In this month’s digital news, Google’s long-awaited total campaign budget option is now appearing in Performance Max campaigns across non-U.S. This could be the start of a global beta rollout. AI is enabling adverts that adapt to an individual’s personality by analysing public online activity, search history and even what people write in ChatGPT.
Google Ads turns 25, evolving from manual keyword campaigns to AI-driven automation. Semrush launches a tool to track visibility across traditional and AI search.
Leaked Meta docs reveal $16B in projected scam ad revenue, raising trust concerns. Consumers trust virtual influencers more than digital twins, giving them an edge in recommendations and purchase influence.
Google rolls out total campaign budgets for PMax beyond the U.S.
Google has begun introducing a total campaign budget option within Performance Max for advertisers outside the U.S, signalling what looks like the early stages of a wider global rollout.
The new setting sits alongside the standard average daily budget and removes the need for advertisers to convert fixed budgets into daily spend manually. Practitioners report already having access to the feature, suggesting the planned expansion to Search, Shopping and PMax is in motion.
For marketers running short-term or flighted campaigns, the change brings clearer spend control and reduces the chances of overspending caused by daily pacing. In essence, Google is finally aligning budgeting with how many PPC teams plan campaigns in practice, offering smoother management for time bound and burst activity.
Read more here.
Will AI mean better adverts or ‘creepy slop’?
AI is enabling adverts that adapt to an individual’s personality by analysing public online activity, search history and even what people write in ChatGPT. Agencies are already tailoring colours, music and wording to reflect traits such as introversion or extroversion.

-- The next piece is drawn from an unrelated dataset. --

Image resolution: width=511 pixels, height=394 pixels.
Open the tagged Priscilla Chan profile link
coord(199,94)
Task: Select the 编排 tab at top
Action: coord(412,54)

Creating millions of unique ads rather than targeting broad demographic groups. Supporters say this improves relevance and reduces wasted spend. While critics argue the results risk being forgettable, intrusive and reliant on a data ecosystem many users find uncomfortable. For us, we still see the benefit of human led approach, but AI has its place in helping brands scale where costs were prohibitive previously.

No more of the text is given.